Inspired by a profound religious experience said to include a visit to the afterlife, Thomas Hardesty’s Glimpses Of Heaven addresses paranormal and philosophical issues.
Ten chapters are devoted to visitations from Hardesty’s deceased loved ones, including family members and pets. These supernatural encounters are conducted in a dreamlike state that connects the world of the living with those who have passed on. The book explains how this phenomenon works in easy-to-understand, non-technical language. Psychic connections with the dead are described as a function of both science and faith, a way of bringing spiritual messages to the material plane, and departed souls pass on messages that affirm the presence of a benevolent, Christian afterlife. The discussions also touch upon a broad range of Christian topics, with moving descriptions of heaven and hell and articulate arguments for the inclusion of spirituality in science.

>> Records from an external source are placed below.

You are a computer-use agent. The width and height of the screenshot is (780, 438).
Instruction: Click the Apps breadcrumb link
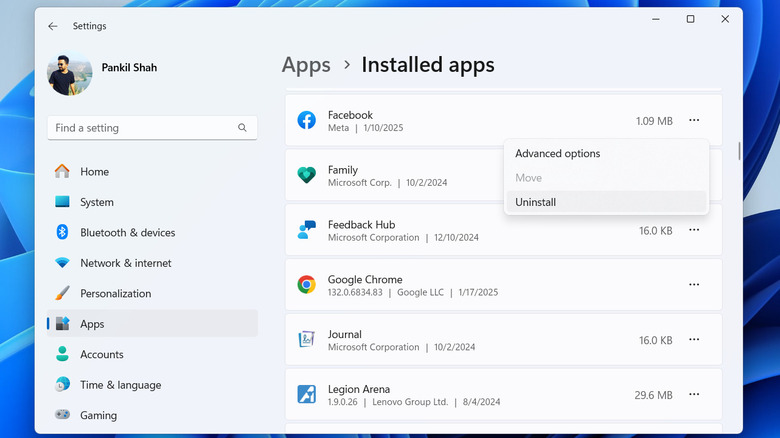306,65
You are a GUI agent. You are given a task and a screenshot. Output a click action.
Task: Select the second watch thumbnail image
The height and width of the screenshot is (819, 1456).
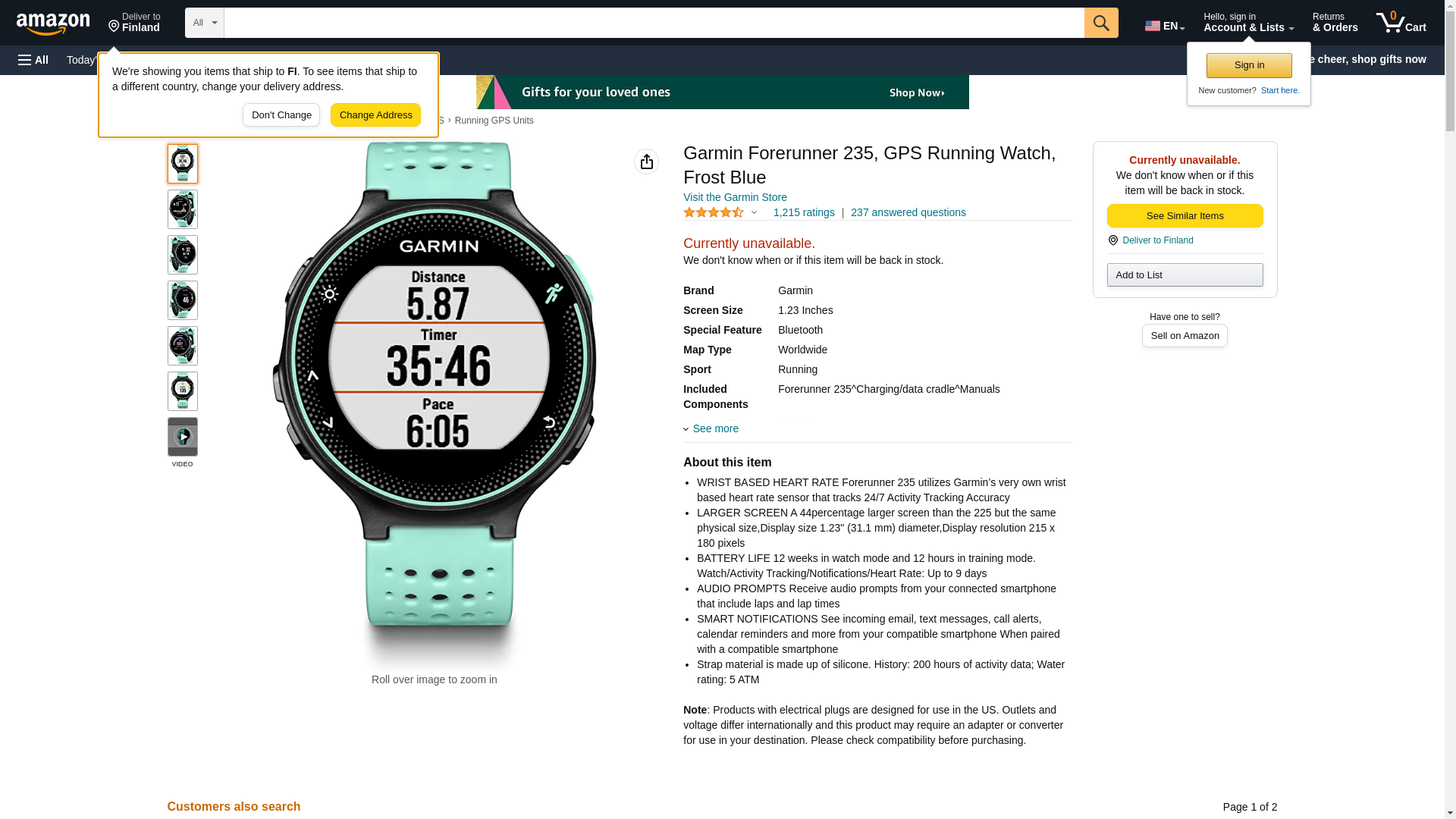182,209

Anecdotes describe the circumstances and significance of each loved one’s death, emphasizing strong emotional connections that act as conduits for spiritual visitation. The more powerful the connection, Hardesty argues, the more likely the manifestation. As such, Hardesty’s father makes more than one visit.
Sensory evidence of visitations include smells and feelings, all described in clear, objective language. Accounts of others’ deaths are reported as mini-anecdotes, with well-rendered dialogue, characterizations, and settings internal to them. Although the book’s perspective favors a Christian afterlife, its arguments are neutral and unemotional. Its recounting of pedestrian, everyday details—afternoons playing cards, attending church, and setting up “lawn chairs in a neighbor’s gravel driveway to watch the Cardinals play home games on crisp Saturday afternoons”—makes it more credible, as the details are too ordinary to have been invented. They act as a foil to the book’s paranormal elements.

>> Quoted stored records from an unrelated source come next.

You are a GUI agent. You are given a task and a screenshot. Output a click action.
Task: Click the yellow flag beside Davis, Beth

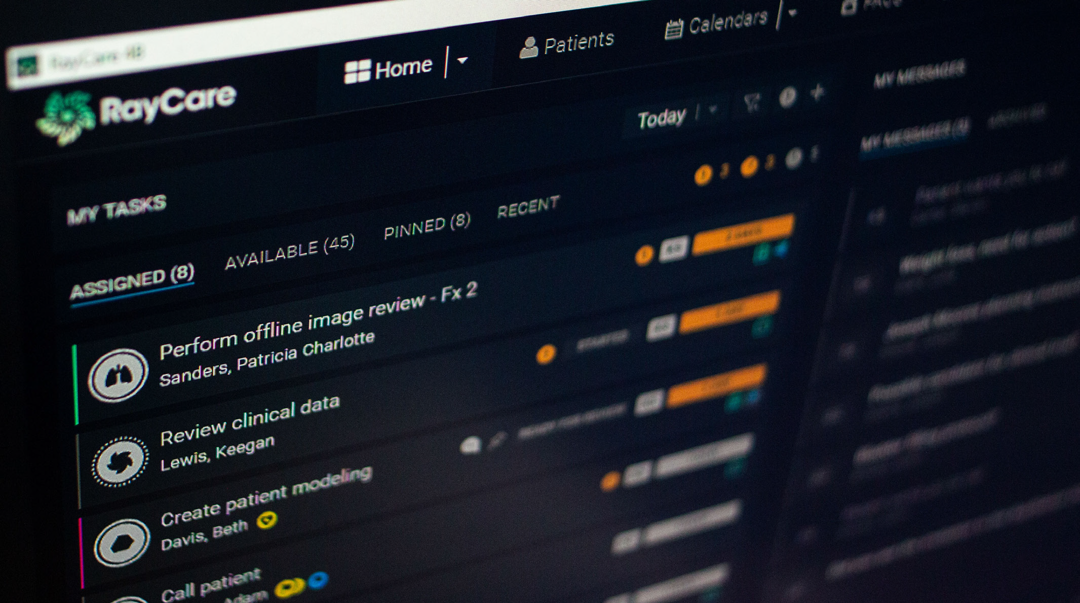pos(266,519)
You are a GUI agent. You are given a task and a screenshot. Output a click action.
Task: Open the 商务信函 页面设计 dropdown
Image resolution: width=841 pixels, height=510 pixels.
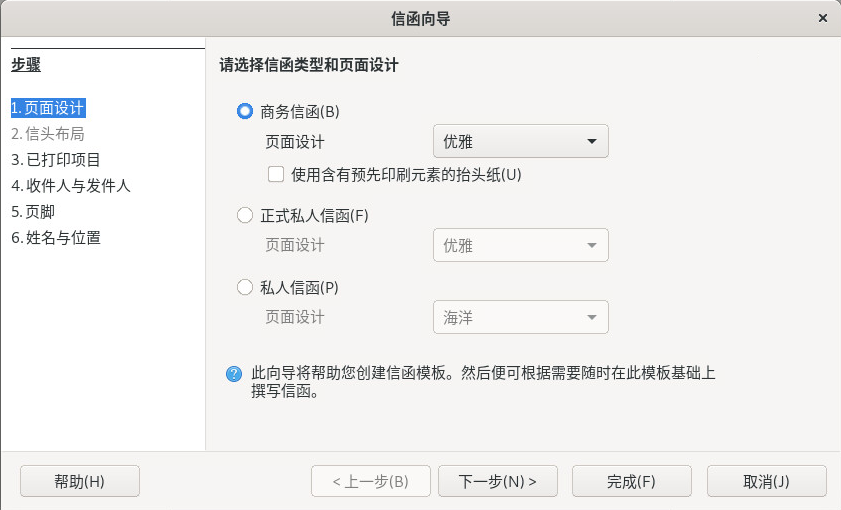(520, 141)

Without drawing on research or other paranormal sources, the text relies on Hardesty’s personal experiences, and it becomes difficult to discern whether the visitations are real or are based in wishful thinking. Without a white light moment, or a guide for those wishing to attempt similar dream-state meditations, the book rests as a reported account of one person’s experience with the paranormal. Its veracity is dependent on the details provided: Hardesty’s claim is not tested by any outside experts, and other people’s perspectives are not included.

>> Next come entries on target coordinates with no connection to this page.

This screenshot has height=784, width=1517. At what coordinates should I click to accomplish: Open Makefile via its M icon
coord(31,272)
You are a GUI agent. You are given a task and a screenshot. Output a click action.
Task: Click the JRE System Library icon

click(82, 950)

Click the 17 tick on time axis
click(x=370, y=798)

There are no contrasting arguments regarding the afterlife, either, though the lengthy introduction addresses questions about the existence and nature of God, Satan, and the human soul. The introduction is the most thought-provoking part of the book, a contrast to the emotional stories of loss that Hardesty shares later.
Glimpses of Heaven is a sympathetic personal account of multiple encounters with “departed souls” that are used as evidence for God and faith in eternal life after death.